### Exercise goal
Please repeat the listing exactly, starting at its first line and stopping after the line that contains "The image size is (800, 520).".

### Extracted entries
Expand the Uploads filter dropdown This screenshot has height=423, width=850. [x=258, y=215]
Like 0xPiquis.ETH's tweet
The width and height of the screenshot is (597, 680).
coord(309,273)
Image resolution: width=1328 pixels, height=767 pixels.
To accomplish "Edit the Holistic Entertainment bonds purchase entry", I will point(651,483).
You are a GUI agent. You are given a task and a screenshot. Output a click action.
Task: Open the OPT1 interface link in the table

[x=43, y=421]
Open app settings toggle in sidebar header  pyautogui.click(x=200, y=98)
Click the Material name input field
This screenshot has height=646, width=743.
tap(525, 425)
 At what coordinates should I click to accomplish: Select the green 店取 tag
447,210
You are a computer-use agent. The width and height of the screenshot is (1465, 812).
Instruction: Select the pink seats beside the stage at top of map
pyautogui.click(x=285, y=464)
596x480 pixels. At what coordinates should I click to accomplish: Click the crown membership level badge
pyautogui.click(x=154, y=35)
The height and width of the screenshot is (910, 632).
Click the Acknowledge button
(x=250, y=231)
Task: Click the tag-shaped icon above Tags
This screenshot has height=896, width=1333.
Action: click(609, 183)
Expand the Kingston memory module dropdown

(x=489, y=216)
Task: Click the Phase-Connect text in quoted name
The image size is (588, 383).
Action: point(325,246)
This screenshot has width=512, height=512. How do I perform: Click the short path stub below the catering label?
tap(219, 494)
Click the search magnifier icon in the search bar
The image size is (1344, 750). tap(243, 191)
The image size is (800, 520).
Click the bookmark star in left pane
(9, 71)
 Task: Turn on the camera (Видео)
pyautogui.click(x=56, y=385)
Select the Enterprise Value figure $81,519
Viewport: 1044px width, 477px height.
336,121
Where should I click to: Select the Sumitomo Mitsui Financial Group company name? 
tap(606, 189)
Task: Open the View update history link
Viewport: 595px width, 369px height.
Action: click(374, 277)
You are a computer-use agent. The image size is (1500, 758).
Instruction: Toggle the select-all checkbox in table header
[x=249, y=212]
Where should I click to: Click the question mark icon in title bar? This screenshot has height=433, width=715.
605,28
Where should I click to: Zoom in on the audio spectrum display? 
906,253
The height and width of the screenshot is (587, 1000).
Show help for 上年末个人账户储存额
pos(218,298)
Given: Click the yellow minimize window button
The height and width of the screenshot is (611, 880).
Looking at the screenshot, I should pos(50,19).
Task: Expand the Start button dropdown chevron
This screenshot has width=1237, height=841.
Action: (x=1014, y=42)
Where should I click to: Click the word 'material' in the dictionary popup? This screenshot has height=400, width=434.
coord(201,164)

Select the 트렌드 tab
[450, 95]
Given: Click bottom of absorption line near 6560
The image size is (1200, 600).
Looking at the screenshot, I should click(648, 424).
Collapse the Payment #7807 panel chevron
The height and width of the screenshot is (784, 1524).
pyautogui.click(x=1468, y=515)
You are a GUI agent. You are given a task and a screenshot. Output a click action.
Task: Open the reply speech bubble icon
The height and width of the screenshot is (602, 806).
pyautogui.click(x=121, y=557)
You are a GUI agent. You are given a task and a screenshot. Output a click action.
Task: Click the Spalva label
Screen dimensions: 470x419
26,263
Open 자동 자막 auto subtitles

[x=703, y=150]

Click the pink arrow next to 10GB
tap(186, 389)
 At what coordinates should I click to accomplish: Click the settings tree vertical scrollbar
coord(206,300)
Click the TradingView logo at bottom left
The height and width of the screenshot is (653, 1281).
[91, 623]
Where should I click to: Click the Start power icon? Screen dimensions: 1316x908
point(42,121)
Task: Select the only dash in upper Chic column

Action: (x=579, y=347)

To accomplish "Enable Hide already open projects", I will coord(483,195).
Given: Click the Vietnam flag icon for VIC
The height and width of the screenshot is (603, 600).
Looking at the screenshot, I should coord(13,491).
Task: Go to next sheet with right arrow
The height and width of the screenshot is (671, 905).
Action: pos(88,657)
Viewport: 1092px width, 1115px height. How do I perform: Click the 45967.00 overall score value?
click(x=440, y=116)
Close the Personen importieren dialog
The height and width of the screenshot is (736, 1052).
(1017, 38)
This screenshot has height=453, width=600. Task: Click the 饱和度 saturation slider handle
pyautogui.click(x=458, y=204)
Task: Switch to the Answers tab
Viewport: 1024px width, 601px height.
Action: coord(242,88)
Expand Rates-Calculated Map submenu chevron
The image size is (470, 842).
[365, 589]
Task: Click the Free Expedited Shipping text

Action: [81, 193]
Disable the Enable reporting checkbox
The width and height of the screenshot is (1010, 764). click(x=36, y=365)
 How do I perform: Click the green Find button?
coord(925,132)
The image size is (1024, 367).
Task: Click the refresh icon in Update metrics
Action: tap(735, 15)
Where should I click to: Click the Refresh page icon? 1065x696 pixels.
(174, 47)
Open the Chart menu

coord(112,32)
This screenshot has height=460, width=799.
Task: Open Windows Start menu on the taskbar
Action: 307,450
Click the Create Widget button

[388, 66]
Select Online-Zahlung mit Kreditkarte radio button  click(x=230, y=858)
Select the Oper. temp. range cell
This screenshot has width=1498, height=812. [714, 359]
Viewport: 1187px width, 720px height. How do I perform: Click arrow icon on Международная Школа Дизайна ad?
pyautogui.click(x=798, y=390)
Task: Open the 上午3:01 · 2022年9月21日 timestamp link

### Answer to the problem
Expand the Uploads filter dropdown This screenshot has height=423, width=850. [x=258, y=215]
Like 0xPiquis.ETH's tweet
The width and height of the screenshot is (597, 680).
coord(309,273)
Image resolution: width=1328 pixels, height=767 pixels.
To accomplish "Edit the Holistic Entertainment bonds purchase entry", I will point(651,483).
You are a GUI agent. You are given a task and a screenshot. Output a click action.
Task: Open the OPT1 interface link in the table

[x=43, y=421]
Open app settings toggle in sidebar header  pyautogui.click(x=200, y=98)
Click the Material name input field
This screenshot has height=646, width=743.
tap(525, 425)
 At what coordinates should I click to accomplish: Select the green 店取 tag
447,210
You are a computer-use agent. The width and height of the screenshot is (1465, 812).
Instruction: Select the pink seats beside the stage at top of map
pyautogui.click(x=285, y=464)
596x480 pixels. At what coordinates should I click to accomplish: Click the crown membership level badge
pyautogui.click(x=154, y=35)
The height and width of the screenshot is (910, 632).
Click the Acknowledge button
(x=250, y=231)
Task: Click the tag-shaped icon above Tags
This screenshot has height=896, width=1333.
Action: click(609, 183)
Expand the Kingston memory module dropdown

(x=489, y=216)
Task: Click the Phase-Connect text in quoted name
The image size is (588, 383).
Action: point(325,246)
This screenshot has width=512, height=512. How do I perform: Click the short path stub below the catering label?
tap(219, 494)
Click the search magnifier icon in the search bar
The image size is (1344, 750). tap(243, 191)
The image size is (800, 520).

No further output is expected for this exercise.